═════ PASSAGE PROVIDED ═════
Key Takeaways
- Powderpost beetles destroy wood from the inside out — the fine sawdust (frass) you see is a sign damage has already been done.
- More common in Atlantic Canada than termites; found in hardwood floors, structural timbers, and old furniture.
- Active infestations can be treated; old, inactive damage doesn’t require action but should be documented.
- Your home inspector can identify signs of activity; a pest specialist confirms and treats.
Termites get most of the attention when it comes to wood-destroying insects, but in Atlantic Canada the bigger practical concern is usually powderpost beetles. I find evidence of them fairly regularly — in sub-areas, in hardwood flooring, in structural timbers, in antique furniture. They're quiet, slow-moving, and easy to overlook. And because they spend most of their lives hidden inside the wood they're eating, they can cause significant damage before anyone knows they're there.
═════ COLLECTED MATERIAL ═════
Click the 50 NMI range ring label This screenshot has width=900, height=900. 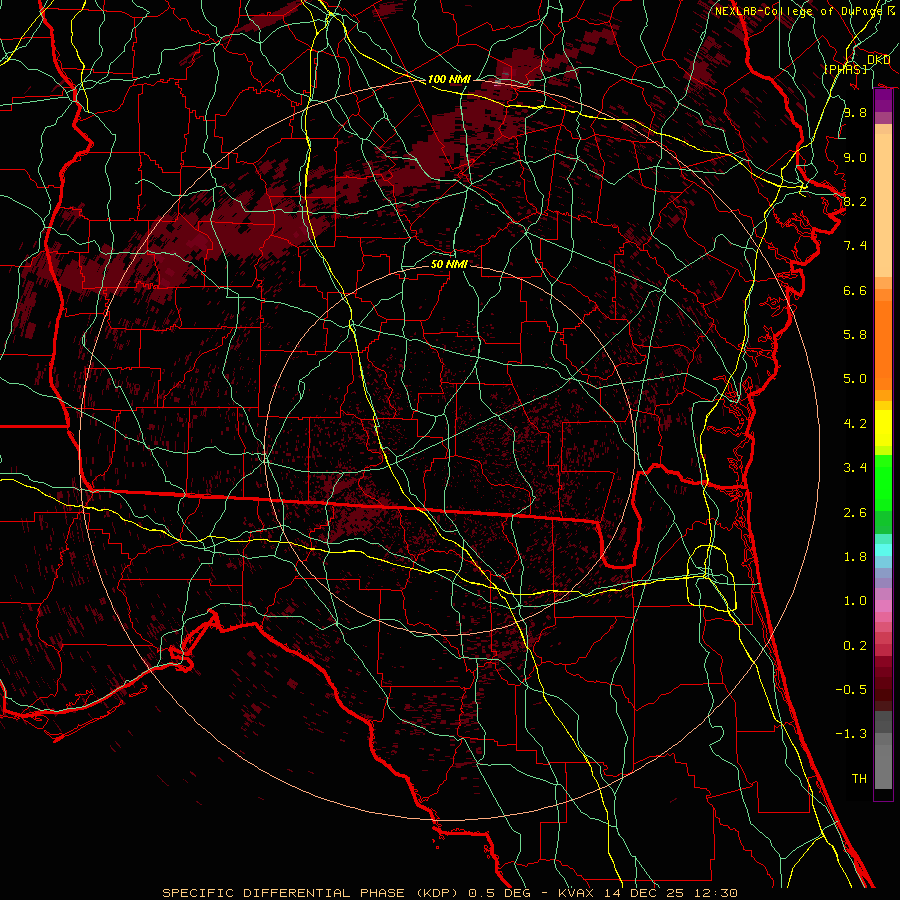pyautogui.click(x=449, y=264)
═════
Reproduce the passage on powderpost beetles verbatim, from "Key Takeaways" up to and including "should be documented.".

Key Takeaways
- Powderpost beetles destroy wood from the inside out — the fine sawdust (frass) you see is a sign damage has already been done.
- More common in Atlantic Canada than termites; found in hardwood floors, structural timbers, and old furniture.
- Active infestations can be treated; old, inactive damage doesn’t require action but should be documented.